►

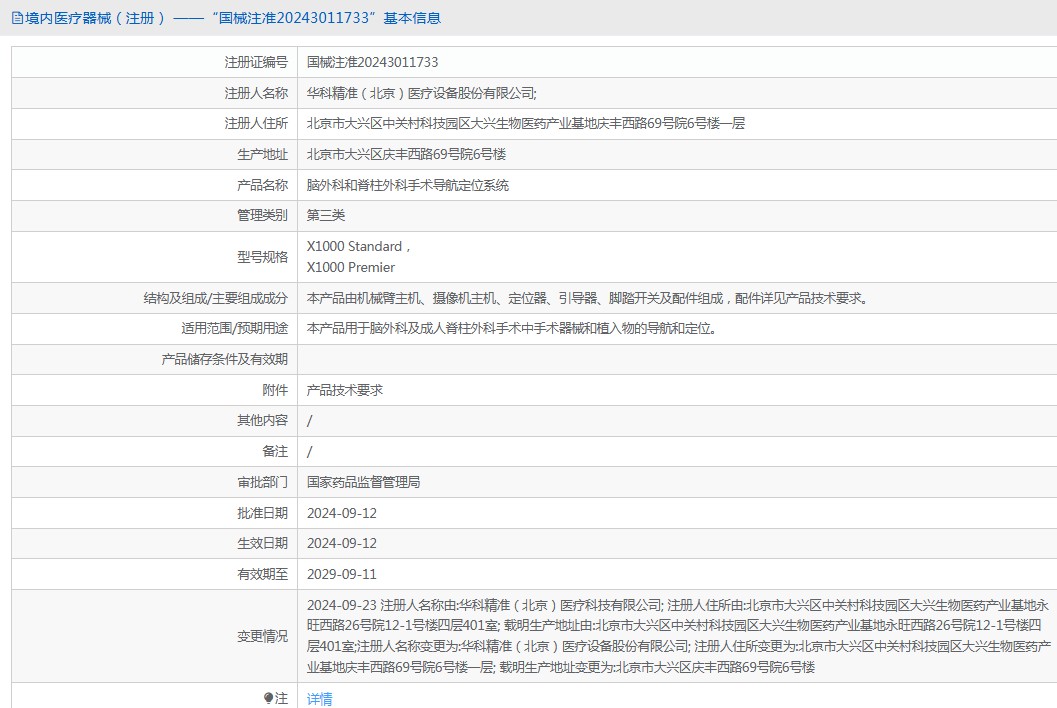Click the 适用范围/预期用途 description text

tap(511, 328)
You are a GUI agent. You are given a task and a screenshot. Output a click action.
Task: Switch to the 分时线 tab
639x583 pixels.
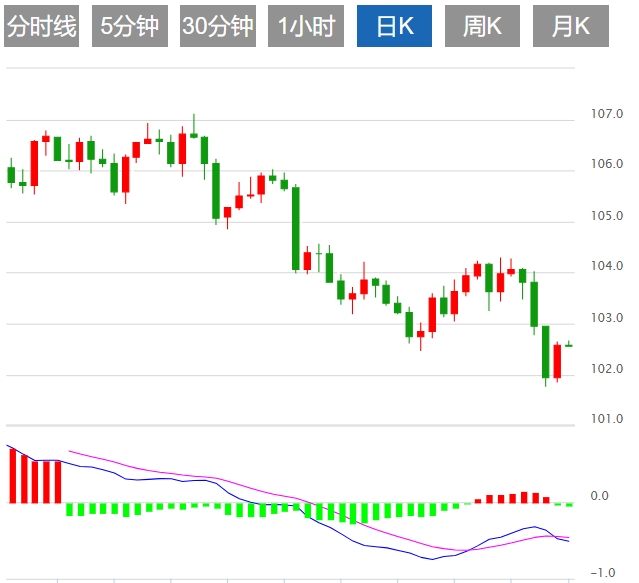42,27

◄

**Problem to solve**
Write out the lines above, from the line containing "You are a GUI" through the end of the entries, both ends included, and omit the pictures.

**Written reply**
You are a GUI agent. You are given a task and a screenshot. Output a click action.
Task: Switch to the 分时线 tab
639x583 pixels.
42,27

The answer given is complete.